Dataset items:
═══

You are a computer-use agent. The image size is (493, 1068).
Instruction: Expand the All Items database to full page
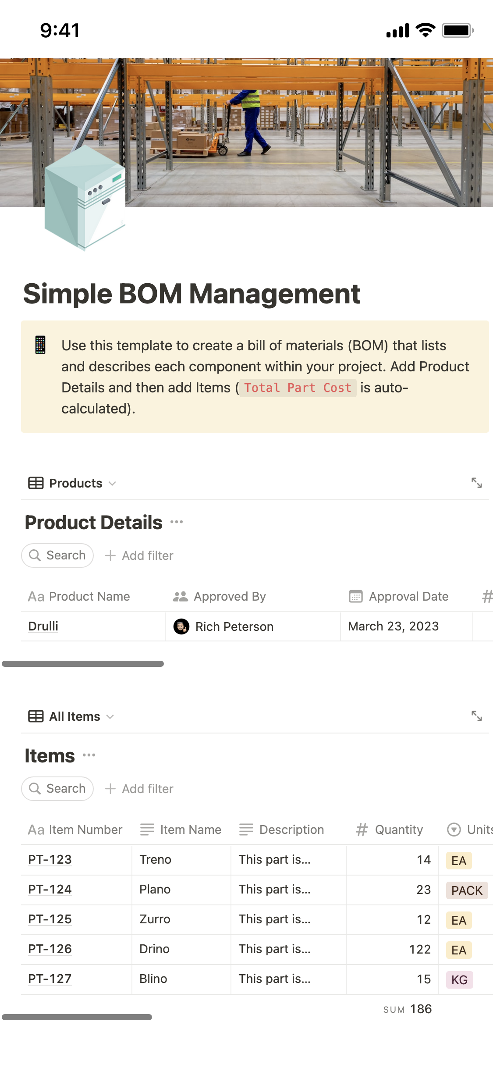[x=476, y=716]
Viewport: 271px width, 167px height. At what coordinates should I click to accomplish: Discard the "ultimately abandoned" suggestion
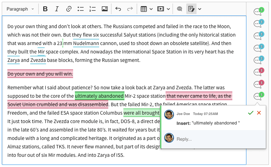click(x=259, y=113)
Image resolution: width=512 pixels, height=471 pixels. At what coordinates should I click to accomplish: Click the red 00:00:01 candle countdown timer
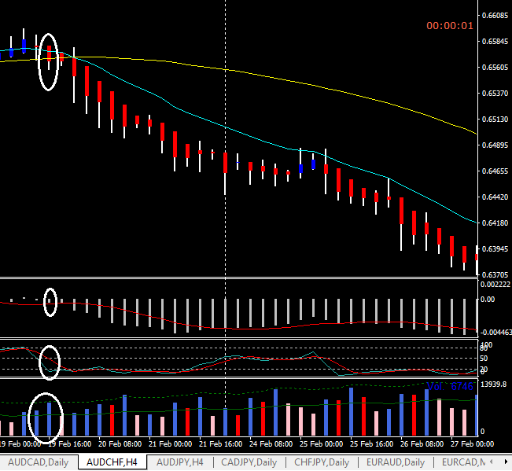point(450,25)
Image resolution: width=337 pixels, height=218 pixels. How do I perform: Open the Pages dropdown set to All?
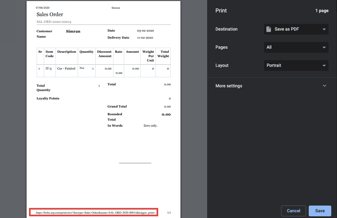pyautogui.click(x=296, y=47)
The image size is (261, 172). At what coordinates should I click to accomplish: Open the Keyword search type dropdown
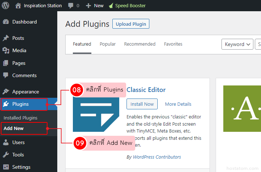(x=237, y=44)
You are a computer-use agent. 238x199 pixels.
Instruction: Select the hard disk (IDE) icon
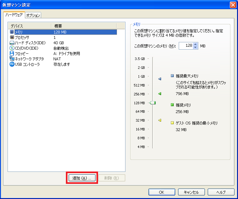[x=12, y=43]
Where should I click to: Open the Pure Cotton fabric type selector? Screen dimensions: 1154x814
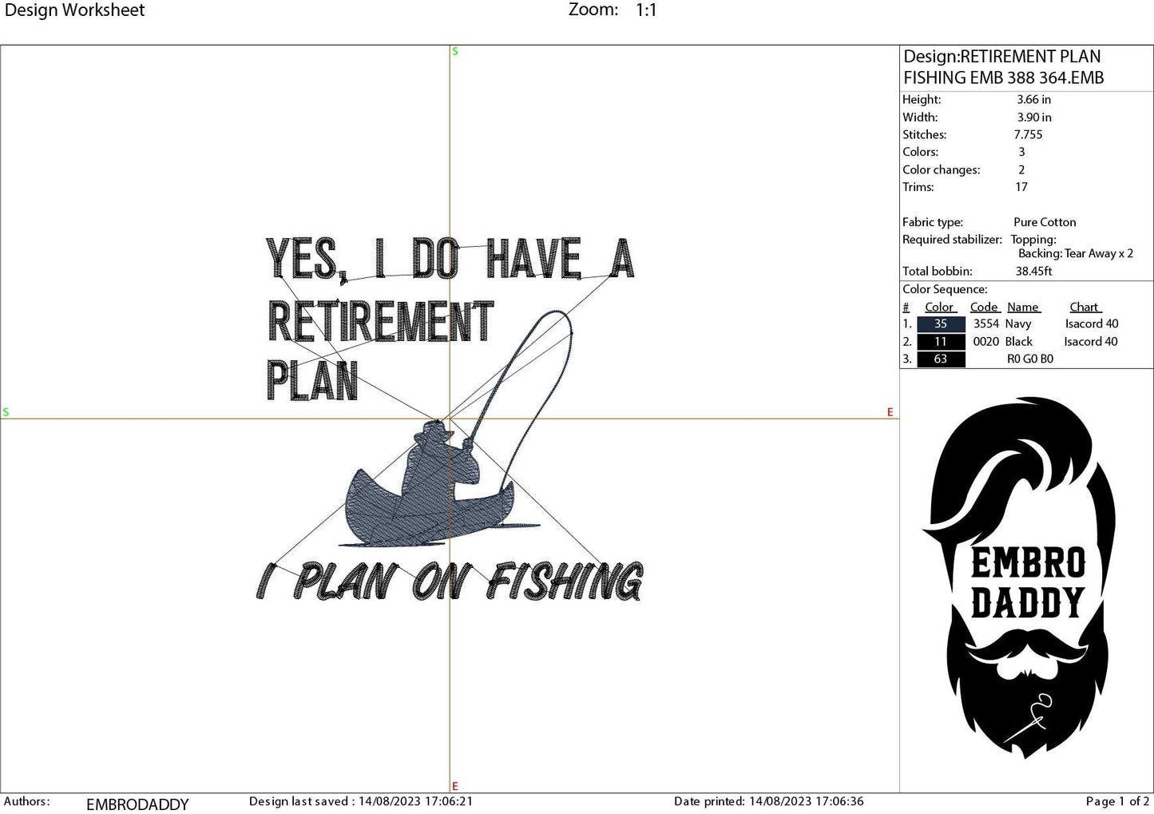click(1044, 222)
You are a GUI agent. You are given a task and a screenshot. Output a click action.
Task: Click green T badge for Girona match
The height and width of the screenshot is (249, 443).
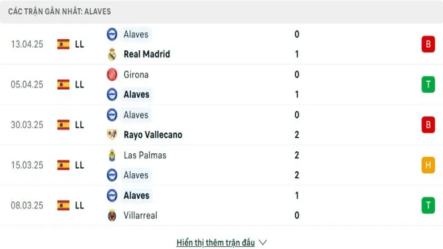[427, 85]
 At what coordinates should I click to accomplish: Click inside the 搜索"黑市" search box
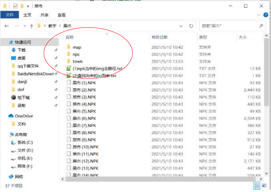point(229,26)
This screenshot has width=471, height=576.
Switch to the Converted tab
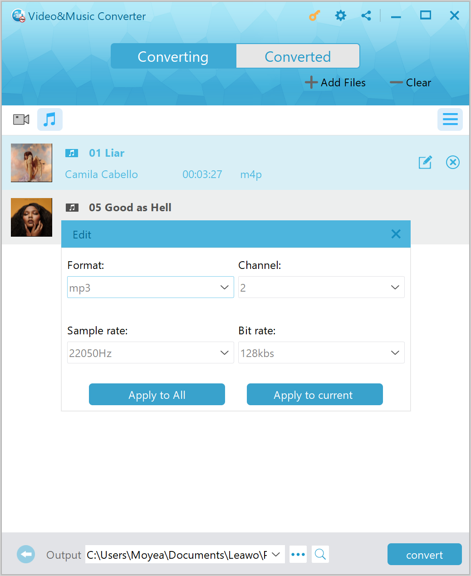(298, 56)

═══

Problem statement: Give the number of lines in the records above that contain the word "agent". Reply with that number alone.

Result of the exercise: 3